The most likely reason there was not an explosive, deadly outbreak prior to March 2020 (or even later in many places) is that the virus was still in competition with other winter viruses so was not dominant or running rampant in hospitals and care homes. The large outbreaks from spring onwards may have been assisted by the emergence of new, more infectious (and possibly more deadly) variants. A winter Covid prevalence of around 2% largely among the low risk could easily go unnoticed among the usual winter diseases without triggering noticeable surges in hospital admissions and deaths.
On this evidence, then, it seems we can definitively rule out both an emergence before July 2019 (too many negatives and just one questionable positive) and after November 2019 (too many positives in a number of countries). The evidence is not currently consistent or robust enough to be able to pin it down more definitively than that.
There should, of course, be much more evidence on early spread. The World Health Organisation in June 2020 called for early spread to be properly investigated. However, very little has been done, and particularly in the United States, the various Government agencies have made no efforts to investigate early spread as part of their general neglect and squashing of all investigations into Covid origins.
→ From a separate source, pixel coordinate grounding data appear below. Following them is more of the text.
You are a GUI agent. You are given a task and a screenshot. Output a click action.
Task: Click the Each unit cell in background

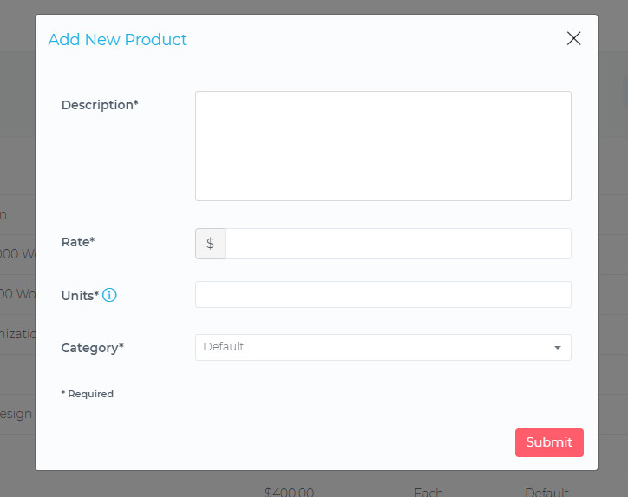428,491

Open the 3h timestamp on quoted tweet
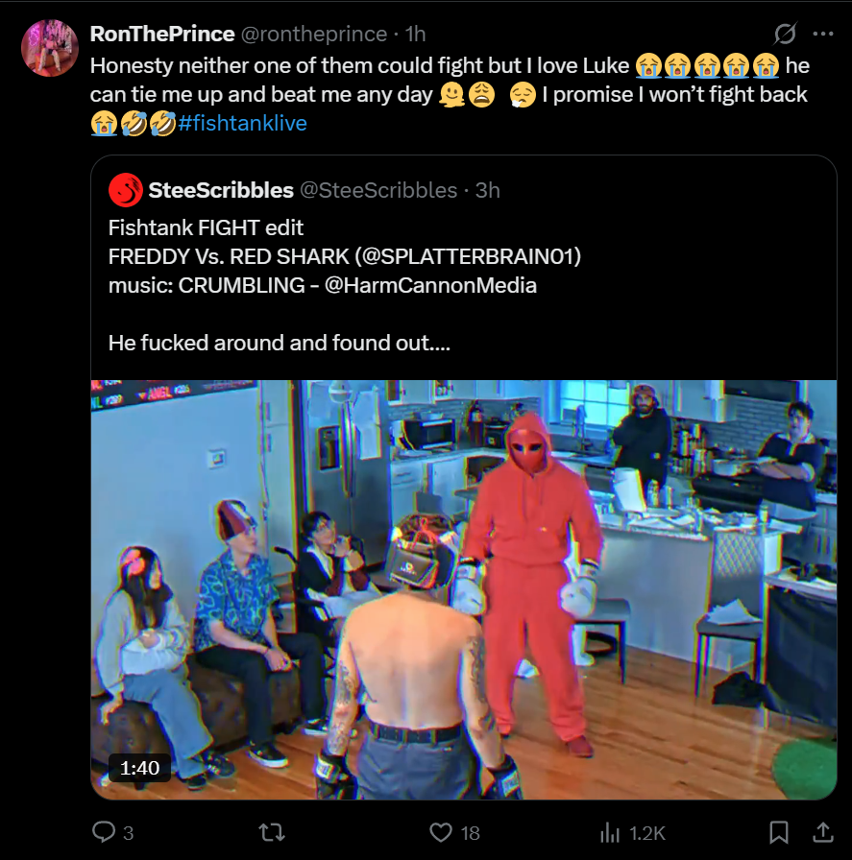488,190
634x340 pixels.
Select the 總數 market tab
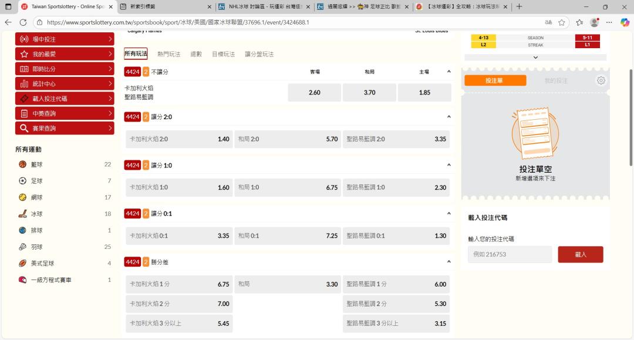coord(196,54)
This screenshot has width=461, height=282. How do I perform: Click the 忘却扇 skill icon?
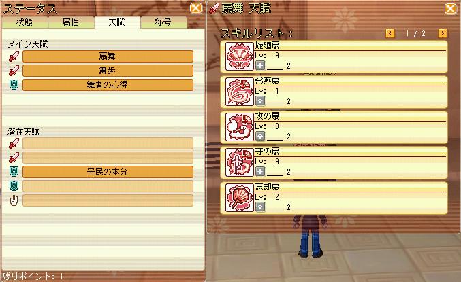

Such silence and obfuscation only raises suspicions. And there is no shortage of reasons to be suspicious. The lack of genetic diversity in early samples, the high degree of adaption to humans from the outset, the absence of animal reservoirs and the presence of unique features that make the virus highly infectious among humans suggest that it was not natural but engineered, and thus either leaked from a lab or was released. Who was involved in the research that created the virus and the course of events that led to its getting into the human population is therefore a question of great importance that must continue to be pursued.